- Supreme Court of the United States

Decided April 5, 1982
- Full case name: Mills v. Habluetzel
- Citations: 456 U.S. 91 (more)

Holding
- A one-year statute of limitations for establishing paternity denies illegitimate children the equal protection of law.

Court membership
- Chief Justice Warren E. Burger Associate Justices William J. Brennan Jr. · Byron White Thurgood Marshall · Harry Blackmun Lewis F. Powell Jr. · William Rehnquist John P. Stevens · Sandra Day O'Connor

Case opinions
- Majority: Rehnquist
- Concurrence: O'Connor, joined by Burger, Brennan, Blackmun; Powell (Part I only)
- Concurrence: Powell

Laws applied
- Equal Protection Clause

= Mills v. Habluetzel =

Mills v. Habluetzel, , was a United States Supreme Court case in which the court held that a one-year statute of limitations for establishing paternity denies illegitimate children the equal protection of law.

==Background==

The Texas statute at issue in this case (§ 13.01) provided that a paternity suit to identify the natural father of an illegitimate child for purposes of obtaining child support must be brought before the child is one year old, or the suit is barred. Mills, the mother of an illegitimate child, and the Texas Department of Human Resources brought suit in a Texas state court on behalf of the child to establish that Habluetzel was his natural father.
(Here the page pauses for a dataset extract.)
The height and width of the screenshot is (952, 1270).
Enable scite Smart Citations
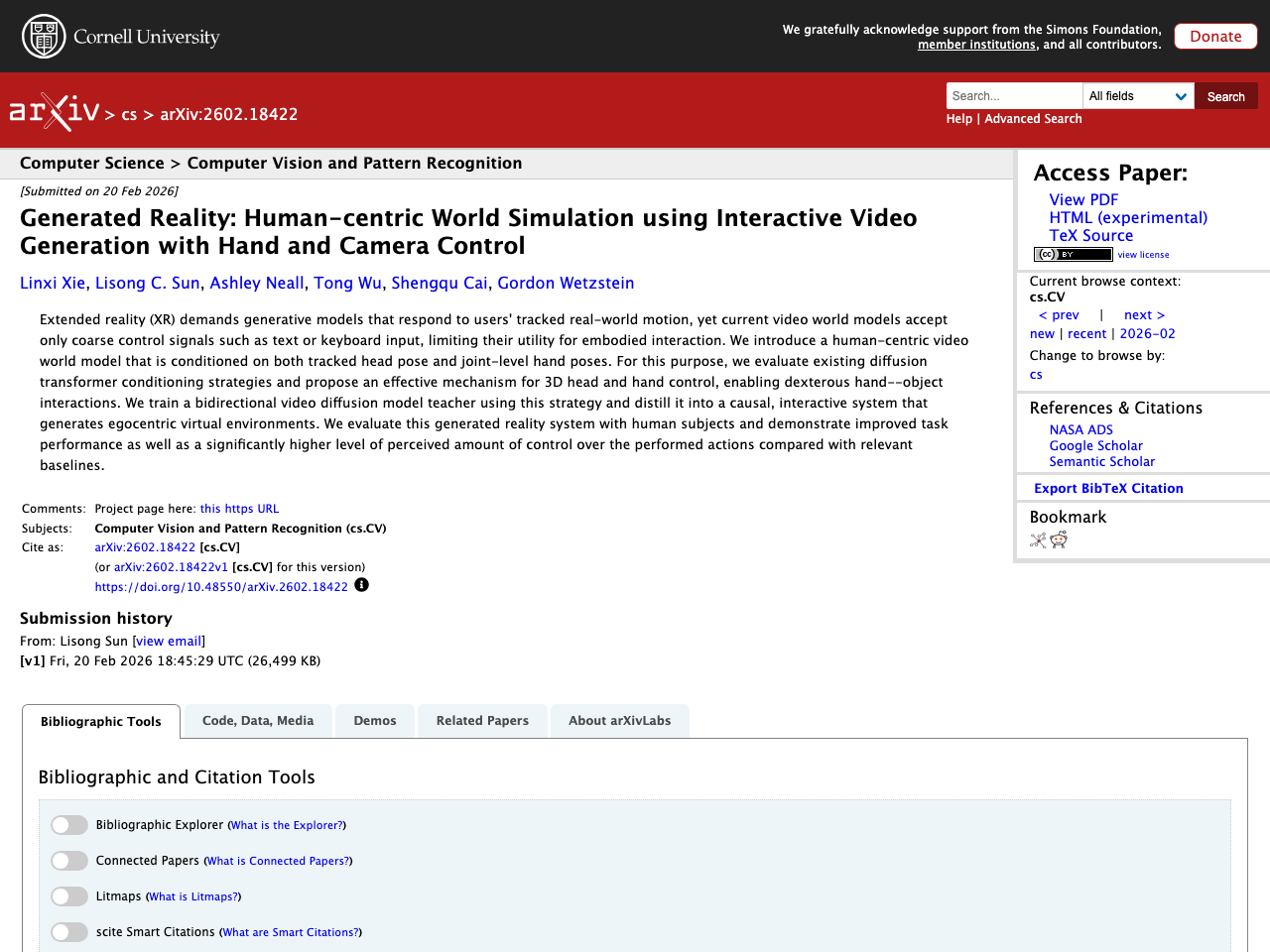tap(69, 931)
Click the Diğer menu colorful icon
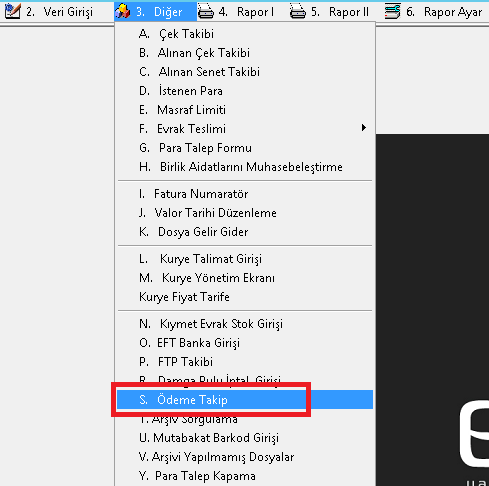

The trial court dismissed the suit under § 13.01 because the child was one-year-and-seven-months old when the suit was filed. The Texas Court of Civil Appeals affirmed, holding that the one-year limitation was not tolled during minority and that the statute of limitations did not violate the Equal Protection Clause of the Fourteenth Amendment.

==Opinion of the court==

The Supreme Court issued an opinion on April 5, 1982. It held the statute of limitations was unconstitutional. It observed that, because a legitimate child was entitled to the presumption of paternity until 18, that denying an illegitimate child that same chance until at least that age was a violation of equal protection.

==Later developments==

The Supreme Court returned to this issue in several subsequent cases: Pickett v. Brown, Palussen v. Herion, and Clark v. Jeter. In all of these cases, the court held that similar statutes of limitations of various lengths were invalid. The Uniform Paternity Act of 2002 removed statutes of limitations from this area of law entirely, mooting further constitutional questions like this.